The system of lessons is built on the principle of a general education system in classical art universities, adjusted for modern realities and a short time of study - 6-8 months (the minimum course in an art school is 4 years, in a university - 5 years).


drawings of students of the studio

Such a course is suitable for a person who wants to seriously devote himself to the fine arts or to prepare for exams in art universities (KISI, KNUTD, NAOMA, LNAM, Boychuk KDIDPMD). These universities have courses for applicants that promise you a guaranteed admission. It is assumed that teachers teach the relevant disciplines in these universities and can best prepare the applicant for the requirements of their university. However, the disadvantage of these courses is the large number of applicants with varying degrees of training, which greatly complicates teaching. Also, courses at art institutes do not have a specific teaching system aimed at teaching a person “from scratch”.

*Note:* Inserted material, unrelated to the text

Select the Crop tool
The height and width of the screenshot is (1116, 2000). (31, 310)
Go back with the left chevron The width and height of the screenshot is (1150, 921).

The only real opportunity to learn from such courses is through the example of your peer. But, in fact, this is impossible if the key points in the basic knowledge of artistic literacy are missed. Usually, at such courses, the teacher does not bother to repeat the school truths, assuming that the applicant already has a secondary art education and the courses only need to “refresh” skills.

At the drawing courses in Kyiv from "Artstatus" work is carried out in a small group of 3-4 people. This allows an individual approach to each student. Our teachers, unlike the teachers of most art courses, are practicing artists and can help in solving the difficulties that have arisen, explaining what is called “on the fingers”.

Similar programs for academic painting”, the study of techniques and techniques in drawing is available in many private studios. But before starting classes, we recommend that you familiarize yourself with the drawings of teachers - as a rule, they are either too “creative” and “modern”, or the teacher drew for the last time at an art institute (this can be seen from the plots of the paintings - the works are educational tasks). By the way, do not forget to also familiarize yourself with the diploma and teaching experience of the teacher.

student work

If you make a choice in favor of "Artstatus", we will help you to thoroughly study the basics of painting and help you realize your talent. Let's learn and work together!